### DOCUMENT PASSAGE

Disbarment is urged for ex-board president Hollis and the matter of a client's $90,000

September 05, 1996|By Mark Hyman | Mark Hyman,SUN STAFF

The Maryland Attorney Grievance Commission is recommending the disbarment of Baltimore Urban League Chairman and former city school board President Meldon S. Hollis Jr., following a court's finding that Hollis misappropriated about $90,000 he was holding for a client, then lied about what happened to the money.

The grievance commission took the step Tuesday in papers filed with the Court of Appeals, the state's highest judicial panel. The Court of Appeals ultimately will decide whether to impose sanctions on Hollis. A court date is not expected before November.

Hollis' lawyer, Charles Jerome Ware, has filed objections with the court, seeking to argue the case again in Circuit Court.

Ware also objected to the grievance commission's call for his client to be disbarred, which he said he was learning about for the first time yesterday.

"I'm quite frankly speechless about that," Ware said. "Mr. Hollis and I are apparently the last ones to hear."

Mel Hirshman, bar counsel for the grievance commission, said disbarment is the sanction his office routinely seeks in cases involving misuse of client funds. "It's the regular recommendation," he said.

Hollis said he remained hopeful that he would be vindicated.

"We have documents in our possession contradicting the findings of the court," he said, declining to comment on specifics in the case.

######
### SOURCE DATA

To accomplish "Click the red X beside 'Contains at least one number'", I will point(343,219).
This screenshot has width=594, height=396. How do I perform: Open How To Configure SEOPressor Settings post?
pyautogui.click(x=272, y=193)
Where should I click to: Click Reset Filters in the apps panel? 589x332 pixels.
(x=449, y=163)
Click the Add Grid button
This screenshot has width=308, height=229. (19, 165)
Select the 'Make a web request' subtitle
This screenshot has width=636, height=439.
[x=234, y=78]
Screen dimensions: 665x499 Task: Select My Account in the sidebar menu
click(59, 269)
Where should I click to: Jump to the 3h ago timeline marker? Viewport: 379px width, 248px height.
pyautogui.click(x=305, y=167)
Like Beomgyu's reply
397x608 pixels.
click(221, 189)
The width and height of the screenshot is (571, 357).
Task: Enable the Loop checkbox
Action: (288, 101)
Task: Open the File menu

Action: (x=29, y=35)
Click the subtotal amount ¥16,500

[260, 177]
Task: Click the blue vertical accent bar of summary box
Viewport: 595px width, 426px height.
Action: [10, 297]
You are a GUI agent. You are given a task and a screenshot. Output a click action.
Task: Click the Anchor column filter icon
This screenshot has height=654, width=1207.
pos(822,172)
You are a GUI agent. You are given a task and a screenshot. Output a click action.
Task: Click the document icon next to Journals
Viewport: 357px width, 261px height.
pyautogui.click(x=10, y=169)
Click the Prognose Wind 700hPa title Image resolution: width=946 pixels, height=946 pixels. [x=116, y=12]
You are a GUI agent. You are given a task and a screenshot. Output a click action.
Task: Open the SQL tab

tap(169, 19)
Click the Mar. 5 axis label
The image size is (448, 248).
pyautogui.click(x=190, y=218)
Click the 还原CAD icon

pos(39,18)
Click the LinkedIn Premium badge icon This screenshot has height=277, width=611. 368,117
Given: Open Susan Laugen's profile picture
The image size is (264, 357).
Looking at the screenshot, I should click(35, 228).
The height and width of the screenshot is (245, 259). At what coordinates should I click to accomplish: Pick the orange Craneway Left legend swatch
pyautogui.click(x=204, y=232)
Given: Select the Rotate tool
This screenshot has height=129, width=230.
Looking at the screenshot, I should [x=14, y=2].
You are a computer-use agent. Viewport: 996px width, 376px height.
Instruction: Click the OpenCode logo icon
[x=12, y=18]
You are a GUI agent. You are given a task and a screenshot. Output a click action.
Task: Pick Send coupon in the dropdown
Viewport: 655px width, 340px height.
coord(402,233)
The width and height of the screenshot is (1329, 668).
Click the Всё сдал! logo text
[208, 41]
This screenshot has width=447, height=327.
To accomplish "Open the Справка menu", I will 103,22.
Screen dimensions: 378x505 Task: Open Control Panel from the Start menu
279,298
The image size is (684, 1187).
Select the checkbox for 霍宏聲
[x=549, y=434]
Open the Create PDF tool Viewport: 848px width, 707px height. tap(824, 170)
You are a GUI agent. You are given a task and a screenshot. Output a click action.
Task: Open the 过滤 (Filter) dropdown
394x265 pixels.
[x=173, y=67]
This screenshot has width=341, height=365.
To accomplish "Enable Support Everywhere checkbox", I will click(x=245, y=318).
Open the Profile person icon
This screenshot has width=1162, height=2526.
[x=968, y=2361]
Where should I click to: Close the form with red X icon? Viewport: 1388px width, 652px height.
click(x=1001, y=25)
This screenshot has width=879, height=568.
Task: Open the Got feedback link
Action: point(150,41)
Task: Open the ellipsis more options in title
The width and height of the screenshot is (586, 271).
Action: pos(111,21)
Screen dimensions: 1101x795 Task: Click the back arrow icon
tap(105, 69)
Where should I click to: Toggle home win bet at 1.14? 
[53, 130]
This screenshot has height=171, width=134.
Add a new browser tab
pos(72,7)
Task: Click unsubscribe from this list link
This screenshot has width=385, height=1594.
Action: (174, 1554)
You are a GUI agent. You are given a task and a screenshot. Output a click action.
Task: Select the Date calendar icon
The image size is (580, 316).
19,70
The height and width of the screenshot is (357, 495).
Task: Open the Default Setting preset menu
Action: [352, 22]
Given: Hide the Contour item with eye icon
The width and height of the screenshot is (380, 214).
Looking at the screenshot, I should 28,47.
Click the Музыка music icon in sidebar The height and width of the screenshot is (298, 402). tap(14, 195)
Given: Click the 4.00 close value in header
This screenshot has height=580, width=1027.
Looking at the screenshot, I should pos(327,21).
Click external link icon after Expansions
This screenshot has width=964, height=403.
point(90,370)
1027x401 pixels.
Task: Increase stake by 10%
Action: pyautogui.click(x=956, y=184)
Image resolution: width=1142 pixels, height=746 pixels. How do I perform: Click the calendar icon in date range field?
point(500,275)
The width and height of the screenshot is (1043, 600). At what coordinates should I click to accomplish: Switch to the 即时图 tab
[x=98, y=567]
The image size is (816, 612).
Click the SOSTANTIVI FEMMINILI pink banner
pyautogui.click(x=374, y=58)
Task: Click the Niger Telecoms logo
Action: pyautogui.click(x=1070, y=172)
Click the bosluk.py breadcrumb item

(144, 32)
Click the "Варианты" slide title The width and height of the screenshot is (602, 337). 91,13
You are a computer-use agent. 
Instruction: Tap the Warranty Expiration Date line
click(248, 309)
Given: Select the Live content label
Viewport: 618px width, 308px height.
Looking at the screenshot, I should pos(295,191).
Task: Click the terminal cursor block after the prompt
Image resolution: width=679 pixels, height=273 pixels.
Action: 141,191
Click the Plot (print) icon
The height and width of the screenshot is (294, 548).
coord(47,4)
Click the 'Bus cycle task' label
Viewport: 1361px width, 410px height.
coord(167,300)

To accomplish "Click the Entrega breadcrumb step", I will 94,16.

######

- [REQUIREMENT 1]
Answer each question from the Hollis article.
(a) Which court will decide whether Hollis faces sanctions?
(b) Who is Hollis' lawyer?
(c) What position does Mel Hirshman hold?
- [REQUIREMENT 2] Return the passage of the Hollis article starting at "Disbarment is urged" and ending at "to the money.", copied word for word.
- [REQUIREMENT 3] Resume the Hollis article, picking up right after its final sentence.
The records are material of their own, separate from the Hollis article.

- [EXPECTED ANSWER 1]
(a) The Court of Appeals, the state's highest judicial panel.
(b) Charles Jerome Ware.
(c) He is bar counsel for the grievance commission.

- [EXPECTED ANSWER 2]
Disbarment is urged for ex-board president Hollis and the matter of a client's $90,000

September 05, 1996|By Mark Hyman | Mark Hyman,SUN STAFF

The Maryland Attorney Grievance Commission is recommending the disbarment of Baltimore Urban League Chairman and former city school board President Meldon S. Hollis Jr., following a court's finding that Hollis misappropriated about $90,000 he was holding for a client, then lied about what happened to the money.

- [EXPECTED ANSWER 3]
The grievance commission took the step of recommending disbarment after a Baltimore City Circuit Court judge found that Hollis violated lawyer rules of professional conduct while representing a client, Dr. Leroy Amar, in 1992.

Judge Richard T. Rombro made the findings in a 10-page document filed with the court last month.

The findings came after Rombro presided at a two-day hearing in April, when lawyers for the grievance commission and Hollis presented their versions of the case.

In the court filing, Rombro rejected Hollis' explanations that the dispute grew out of a misunderstanding about legal fees. Rombro also didn't accept Hollis' explanations that the money was a loan.

Instead, Rombro pointed out numerous inconsistencies in Hollis' explanations of how he handled money belonging to Amar. Hollis transferred money from an escrow account to his own operating account, using the funds to pay expenses for his law office, according to court records.

Hollis had received the money after helping Amar sell three medical clinics, the court records show.

"Regrettably, this court can place little credence in [Hollis'] testimony," Rombro wrote.

Ware said that he would renew his call for a new Circuit Court judge to hear the case. All attorney discipline cases go through the Circuit Court, where judges perform fact-finding functions. The cases then reach the Court of Appeals, where penalties against the lawyers are weighed.

Ware has argued that Rombro shouldn't have heard the case against Hollis, contending that the judge is biased because of past disputes between the judge and Hollis.

In court papers, Hollis has said he opposed Rombro's re-election to the bench several years ago, and, when he appeared in the judge's court later, Rombro acted with "apparent hostility." Earlier, the Court of Appeals denied Hollis' request and kept the judge on the case.

"I wish [Rombro] had done the right thing and recused himself," Ware said yesterday.